Pasteleira equilibra
No entanto, o fulgor inicial dos balienses foi-se esfumando e o Pasteleira, aos poucos, foi-se acercando da baliza defendida por André, conquistando inúmeros cantos que, embora não criassem perigo, permitia o domínio territorial à equipa da casa. Contudo, bem perto do final da primeira parte, o juiz da partida, que até então tinha passado despercebido, decide ter o papel principal da partida não assinalando uma falta dentro da área do Pasteleira sobre Lumungi e respectiva ordem de expulsão.
Penalidade inventada
No sururu que se gerou entre os jogadores e, após consulta ao seu auxiliar, decide expulsar Rego por agressão a Nuno Madureira. Na jogada a seguir assinala uma grande penalidade inexistente contra o Leça do Balio por suposta falta de Abel que Zé Eduardo não desperdiçou. Os matosinhenses saiam para o intervalo a perder por 1-0 e a jogar contra dez elementos.
Desacerto e infelicidade
A segunda parte, como seria de esperar, foi totalmente dominada pelos balienses obrigando o adversário a remeter-se cada vez mais à sua defensiva que só a espaços utilizava o contra-ataque mas sem levar muito perigo.
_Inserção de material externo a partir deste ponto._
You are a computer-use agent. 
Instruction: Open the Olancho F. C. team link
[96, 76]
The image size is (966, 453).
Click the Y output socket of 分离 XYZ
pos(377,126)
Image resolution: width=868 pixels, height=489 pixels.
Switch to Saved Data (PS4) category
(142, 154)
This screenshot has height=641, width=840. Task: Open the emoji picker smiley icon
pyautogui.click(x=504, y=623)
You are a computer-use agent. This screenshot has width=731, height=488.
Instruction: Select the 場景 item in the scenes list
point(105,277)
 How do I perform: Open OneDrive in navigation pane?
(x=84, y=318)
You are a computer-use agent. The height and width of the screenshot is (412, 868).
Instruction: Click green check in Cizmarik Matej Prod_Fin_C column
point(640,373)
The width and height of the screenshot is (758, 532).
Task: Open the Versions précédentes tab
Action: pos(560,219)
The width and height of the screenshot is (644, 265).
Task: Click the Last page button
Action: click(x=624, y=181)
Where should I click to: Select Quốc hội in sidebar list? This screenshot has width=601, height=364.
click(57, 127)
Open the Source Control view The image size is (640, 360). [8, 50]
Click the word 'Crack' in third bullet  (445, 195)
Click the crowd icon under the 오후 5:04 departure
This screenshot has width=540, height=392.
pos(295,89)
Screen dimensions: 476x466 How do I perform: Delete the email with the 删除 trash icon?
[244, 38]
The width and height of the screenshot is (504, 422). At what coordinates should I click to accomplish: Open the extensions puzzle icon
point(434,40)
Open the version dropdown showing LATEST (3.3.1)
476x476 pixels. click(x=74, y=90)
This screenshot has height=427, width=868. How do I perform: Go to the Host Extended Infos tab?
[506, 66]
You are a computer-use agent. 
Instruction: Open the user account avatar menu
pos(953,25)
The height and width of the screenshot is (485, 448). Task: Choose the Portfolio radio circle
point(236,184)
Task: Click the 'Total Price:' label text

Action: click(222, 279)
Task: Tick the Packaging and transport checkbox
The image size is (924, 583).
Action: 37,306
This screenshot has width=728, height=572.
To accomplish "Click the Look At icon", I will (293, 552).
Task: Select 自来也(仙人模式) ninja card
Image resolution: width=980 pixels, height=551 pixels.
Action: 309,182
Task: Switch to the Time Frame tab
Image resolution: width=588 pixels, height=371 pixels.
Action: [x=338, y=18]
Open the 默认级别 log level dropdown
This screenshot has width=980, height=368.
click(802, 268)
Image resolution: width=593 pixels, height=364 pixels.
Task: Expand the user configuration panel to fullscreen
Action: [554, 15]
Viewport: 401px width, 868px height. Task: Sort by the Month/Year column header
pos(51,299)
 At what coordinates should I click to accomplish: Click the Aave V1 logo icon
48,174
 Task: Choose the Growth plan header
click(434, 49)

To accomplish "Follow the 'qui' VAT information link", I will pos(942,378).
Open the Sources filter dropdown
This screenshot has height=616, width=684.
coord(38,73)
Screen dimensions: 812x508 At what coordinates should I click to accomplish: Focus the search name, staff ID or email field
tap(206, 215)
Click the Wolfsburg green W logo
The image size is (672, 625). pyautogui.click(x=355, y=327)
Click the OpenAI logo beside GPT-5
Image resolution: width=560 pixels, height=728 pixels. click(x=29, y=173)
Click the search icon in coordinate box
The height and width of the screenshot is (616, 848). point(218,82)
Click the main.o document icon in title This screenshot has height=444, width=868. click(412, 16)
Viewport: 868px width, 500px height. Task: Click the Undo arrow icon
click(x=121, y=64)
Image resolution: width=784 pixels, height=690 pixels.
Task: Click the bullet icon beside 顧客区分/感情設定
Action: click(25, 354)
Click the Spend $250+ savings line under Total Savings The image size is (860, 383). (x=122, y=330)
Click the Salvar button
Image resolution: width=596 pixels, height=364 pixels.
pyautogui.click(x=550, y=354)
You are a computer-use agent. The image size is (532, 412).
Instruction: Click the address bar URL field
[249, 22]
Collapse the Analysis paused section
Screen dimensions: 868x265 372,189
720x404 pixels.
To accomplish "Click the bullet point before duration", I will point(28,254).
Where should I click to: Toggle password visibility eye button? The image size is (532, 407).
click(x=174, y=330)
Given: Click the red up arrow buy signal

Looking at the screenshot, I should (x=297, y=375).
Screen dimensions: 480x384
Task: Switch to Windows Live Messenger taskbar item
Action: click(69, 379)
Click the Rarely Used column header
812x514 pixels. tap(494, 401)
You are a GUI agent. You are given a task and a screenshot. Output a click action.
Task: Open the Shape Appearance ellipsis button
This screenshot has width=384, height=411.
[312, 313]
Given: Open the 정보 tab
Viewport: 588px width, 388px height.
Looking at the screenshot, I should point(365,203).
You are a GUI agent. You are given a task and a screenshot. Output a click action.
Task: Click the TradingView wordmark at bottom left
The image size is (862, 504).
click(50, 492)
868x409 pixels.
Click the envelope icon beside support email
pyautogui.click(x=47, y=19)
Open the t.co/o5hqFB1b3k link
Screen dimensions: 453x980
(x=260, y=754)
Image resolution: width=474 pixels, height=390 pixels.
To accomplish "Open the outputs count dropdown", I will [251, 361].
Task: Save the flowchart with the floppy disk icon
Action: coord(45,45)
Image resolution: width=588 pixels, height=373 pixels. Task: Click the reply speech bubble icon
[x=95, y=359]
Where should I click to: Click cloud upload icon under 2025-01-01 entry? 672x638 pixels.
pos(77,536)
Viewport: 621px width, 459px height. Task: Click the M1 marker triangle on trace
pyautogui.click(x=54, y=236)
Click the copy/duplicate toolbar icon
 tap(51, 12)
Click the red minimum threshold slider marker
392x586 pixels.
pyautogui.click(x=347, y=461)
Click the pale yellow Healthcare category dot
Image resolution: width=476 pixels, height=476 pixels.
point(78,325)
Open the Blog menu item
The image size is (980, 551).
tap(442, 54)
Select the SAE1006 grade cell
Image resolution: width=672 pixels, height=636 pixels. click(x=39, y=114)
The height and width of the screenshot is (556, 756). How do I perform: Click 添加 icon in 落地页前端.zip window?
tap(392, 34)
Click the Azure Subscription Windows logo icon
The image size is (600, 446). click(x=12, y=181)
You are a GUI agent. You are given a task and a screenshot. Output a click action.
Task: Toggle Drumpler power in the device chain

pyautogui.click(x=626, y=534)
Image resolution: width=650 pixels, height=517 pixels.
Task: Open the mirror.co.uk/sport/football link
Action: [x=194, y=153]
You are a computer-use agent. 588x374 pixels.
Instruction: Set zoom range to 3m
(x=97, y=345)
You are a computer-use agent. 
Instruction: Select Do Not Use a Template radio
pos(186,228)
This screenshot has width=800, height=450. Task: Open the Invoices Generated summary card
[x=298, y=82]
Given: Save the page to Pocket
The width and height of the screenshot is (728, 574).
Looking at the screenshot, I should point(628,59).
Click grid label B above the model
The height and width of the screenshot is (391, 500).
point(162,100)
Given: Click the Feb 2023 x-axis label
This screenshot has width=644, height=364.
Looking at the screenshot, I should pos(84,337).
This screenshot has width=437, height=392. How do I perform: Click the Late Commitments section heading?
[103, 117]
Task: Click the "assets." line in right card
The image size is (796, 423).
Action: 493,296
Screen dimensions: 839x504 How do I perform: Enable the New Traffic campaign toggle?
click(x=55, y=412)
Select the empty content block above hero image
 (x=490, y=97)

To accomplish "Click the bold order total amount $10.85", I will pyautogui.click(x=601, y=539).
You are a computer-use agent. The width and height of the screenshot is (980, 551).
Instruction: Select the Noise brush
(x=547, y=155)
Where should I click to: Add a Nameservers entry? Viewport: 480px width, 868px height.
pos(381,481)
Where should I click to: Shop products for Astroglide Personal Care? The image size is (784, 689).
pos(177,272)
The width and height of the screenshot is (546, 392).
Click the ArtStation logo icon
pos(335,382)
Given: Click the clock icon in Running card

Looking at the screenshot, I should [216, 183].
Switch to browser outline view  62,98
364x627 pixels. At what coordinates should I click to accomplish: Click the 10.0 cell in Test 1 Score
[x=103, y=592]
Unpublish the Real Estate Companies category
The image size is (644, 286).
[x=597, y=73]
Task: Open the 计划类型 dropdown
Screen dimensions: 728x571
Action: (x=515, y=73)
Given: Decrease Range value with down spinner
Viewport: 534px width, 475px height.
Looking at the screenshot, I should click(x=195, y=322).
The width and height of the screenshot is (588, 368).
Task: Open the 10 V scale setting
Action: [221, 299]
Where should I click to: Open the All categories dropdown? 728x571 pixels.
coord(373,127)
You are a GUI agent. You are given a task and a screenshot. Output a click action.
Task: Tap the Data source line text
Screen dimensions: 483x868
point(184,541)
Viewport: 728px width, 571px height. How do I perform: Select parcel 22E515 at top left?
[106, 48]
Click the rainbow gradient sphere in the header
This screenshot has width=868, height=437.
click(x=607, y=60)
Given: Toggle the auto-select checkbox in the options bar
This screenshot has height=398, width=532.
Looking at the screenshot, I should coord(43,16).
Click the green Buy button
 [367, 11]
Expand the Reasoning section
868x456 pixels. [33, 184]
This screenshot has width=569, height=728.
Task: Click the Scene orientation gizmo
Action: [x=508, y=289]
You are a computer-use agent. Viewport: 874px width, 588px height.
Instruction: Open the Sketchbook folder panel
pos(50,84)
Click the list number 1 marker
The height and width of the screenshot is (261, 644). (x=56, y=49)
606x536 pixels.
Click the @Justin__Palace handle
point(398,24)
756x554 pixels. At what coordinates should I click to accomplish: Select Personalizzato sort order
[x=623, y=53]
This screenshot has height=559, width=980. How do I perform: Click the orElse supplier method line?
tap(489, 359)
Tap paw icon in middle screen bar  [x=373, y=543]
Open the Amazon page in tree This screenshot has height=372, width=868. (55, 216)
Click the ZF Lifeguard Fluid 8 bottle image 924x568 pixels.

O desacerto e infelicidade forasteiro pode resumir-se a um lance: Nico, curiosamente, na esquerda, cruza ao segundo poste mas quando Lumungi se preparava para encostar, a bola ressalta no irregular relvado, gorando-se mais uma oportunidade de golo para o Leça do Balio.
Oferta deu golo
Perto do final, uma perda de bola infantil em zona proibida permitiu que Vitinha se isolasse perante André e fizesse o resultado final. O trio de arbitragem, após o incidente no final da primeira parte, nunca mais se encontrou abusando da dualidade de critérios nas faltas assinaladas a um e a outro conjunto.
Figura
Nico: O lateral baliense foi dos mais inconformados durante toda a partida sendo muito solicitado pelos companheiros a subir pelo seu flanco. Na segunda parte, aproveitando a inferioridade numérica do adversário, subiu ainda mais no terreno alcançando inúmeras vezes a linha de fundo que resultavam em cruzamentos e cantos mas, apesar de levar algum perigo, nunca atingiram o resultado pretendido – o golo.